Through a systematic and meticulous analysis, our study stratified patients based on activation levels of hormone-related signaling pathways, enabling the identification of distinct patient subtypes. Intriguingly, those with pronounced activation of pathways pertinent to sex hormone action fared better in terms of prognosis. The identification of pivotal genes associated with ccRCC prognosis in the context of sex hormones further augmented the depth of our analysis. While a myriad of models has been proposed for predicting the prognosis of ccRCC, the incorporation of 192 pivotal genes in a LASSO regression model culminated in SHAG model that offers robust prognostic value. Intriguingly, some of these genes have previously been reported with roles in various cancers, cementing their importance in tumor biology. For instance, MMP9, a member of the matrix metalloproteinase family, has been recognized for its role in tissue remodeling and, in the context of cancer, in promoting metastasis43,44. Furthermore, NOTCH3 signaling has been implicated in RCC progression45. Conversely, genes such as ATP10D, which appeared as protective factor in our model, might serve as potential therapeutic targets to enhance the survival prospects of ccRCC patients.

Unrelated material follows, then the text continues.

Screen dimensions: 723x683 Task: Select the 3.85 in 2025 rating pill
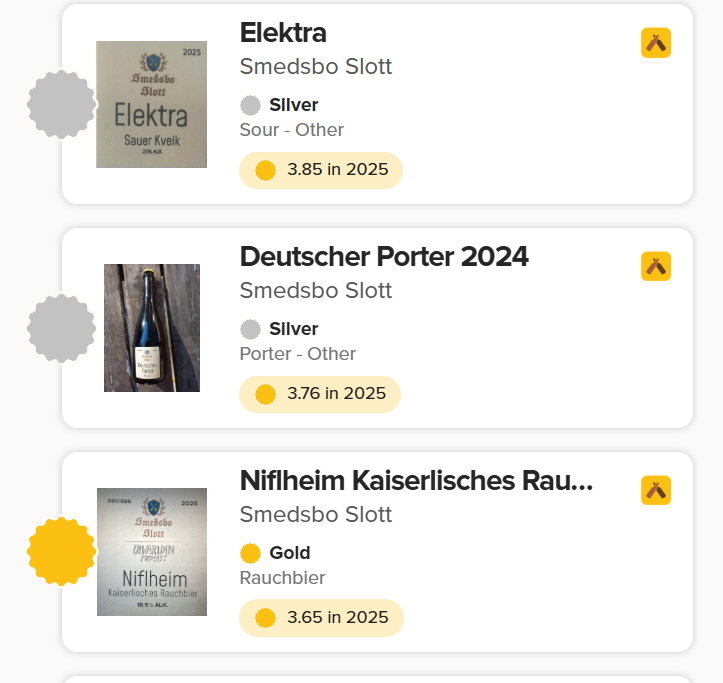321,170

Such a nuanced approach ensures that the derived risk score encapsulates the multifaceted genetic underpinnings of the disease. An essential aspect of our study was the examination of differences in pathway activation, immune cell infiltration, and genetic alterations between high and low SHAG score patients. High-SHAG score patients exhibited an amplified activation of inflammatory and immune response pathways. Such insights might pave the way for harnessing immunotherapies tailored to specific patient groups. Another pivotal finding was the establishment of the SCGN gene as a protective prognostic factor for ccRCC patients. Some studies have indicated that SCGN might be involved in processes that influence tumor progression. For example, the expression of SCGN correlates with an increased risk of suffering disease relapse after radical prostatectomy46.

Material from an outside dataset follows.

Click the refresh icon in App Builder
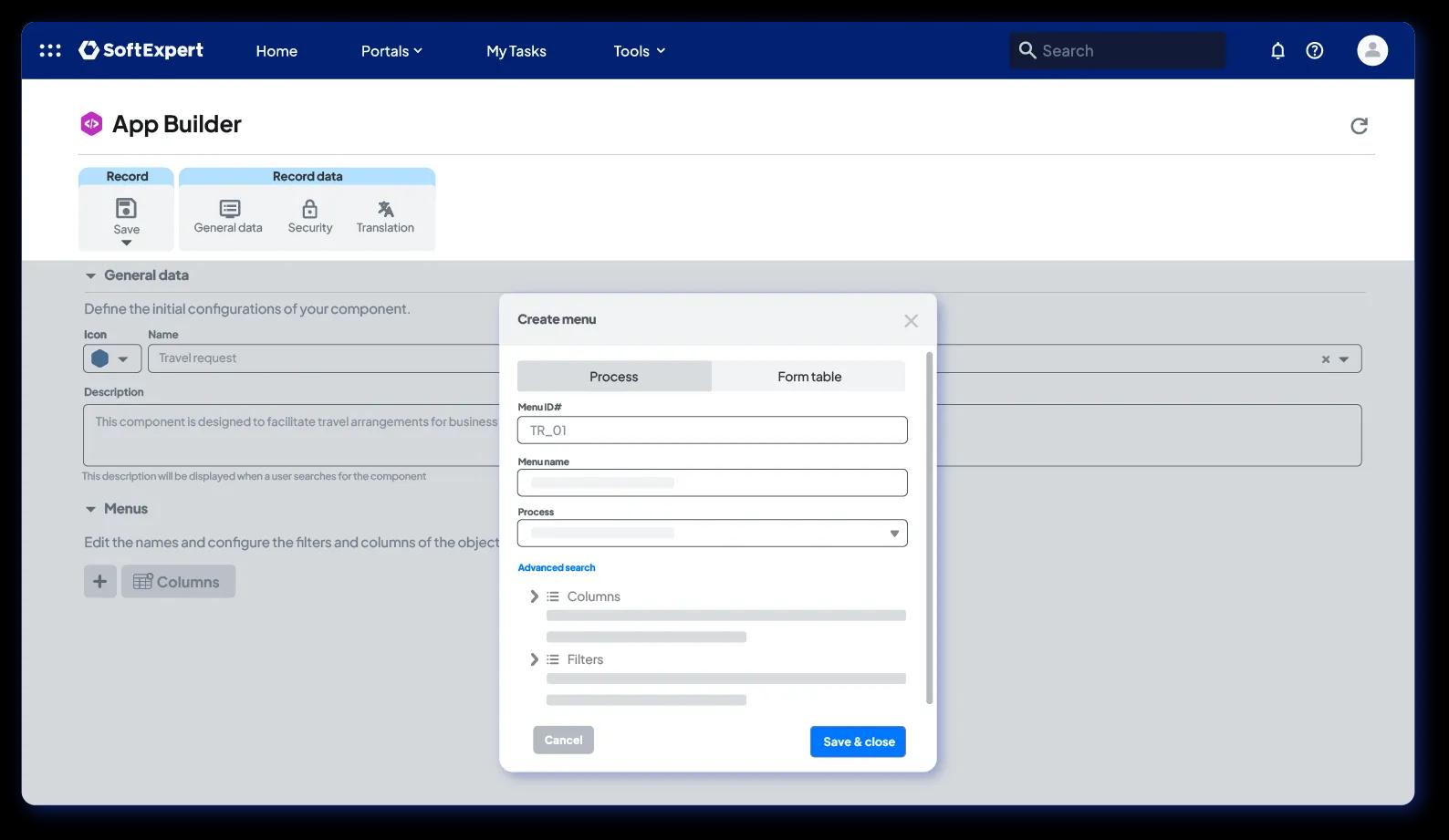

Lastly, the prognostic nomogram developed in this study stands as an epitome of integrating various clinical indicators to furnish a holistic picture of patient prognosis. With its impressive predictive capability, this nomogram might soon find its way into clinical settings, aiding clinicians in tailoring therapies and counseling patients.

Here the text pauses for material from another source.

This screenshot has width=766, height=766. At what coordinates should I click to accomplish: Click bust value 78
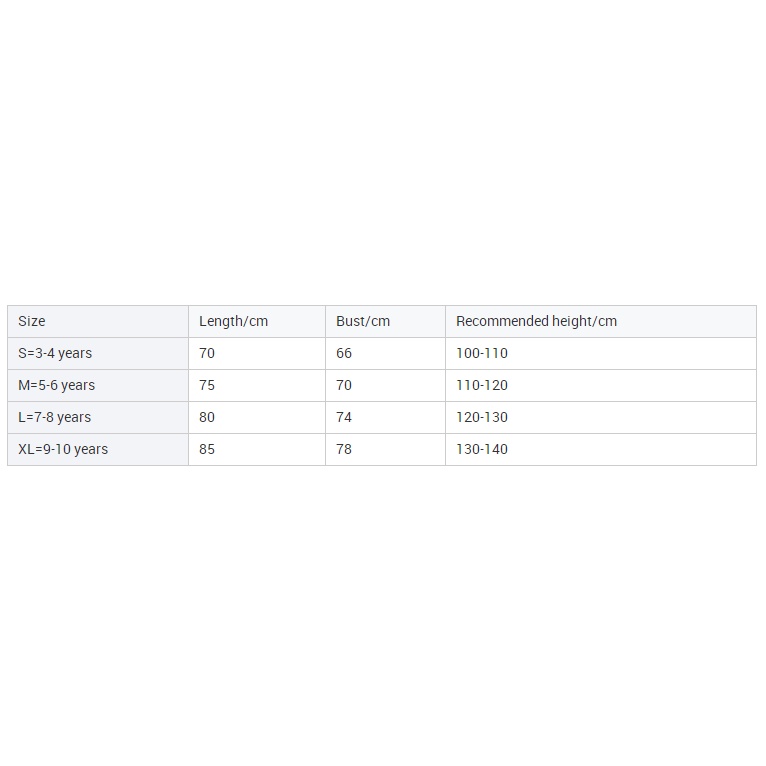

Despite the promising findings of this study, several limitations should be acknowledged. First, the number of samples and cohorts included in the analysis is relatively limited, which may impact the generalizability of our conclusions. Although the TCGA-KIRC and GSE22541 cohorts provided valuable insights, larger and more diverse independent datasets are needed for further validation. Second, our model incorporates a relatively large number of genes, which may require an extensive sequencing panel for clinical application, potentially limiting its feasibility in routine clinical practice. Future studies should aim to refine the gene set while maintaining its predictive accuracy. Additionally, while we identified key pathways and prognostic markers, experimental validation in independent cohorts and functional studies are necessary to further confirm their biological significance and clinical utility.

Conclusion

In summary, our study elucidates the protective role of sex hormone signaling pathways in ccRCC prognosis. The identification of pivotal genes and the subsequent development of SHAG score formula offer a novel stratification tool, which, when combined with traditional clinical markers in our nomogram, presents a robust prognostic predictor. Our findings pave the way for further investigations into the therapeutic targeting of these pathways and genes, potentially altering the therapeutic landscape of ccRCC.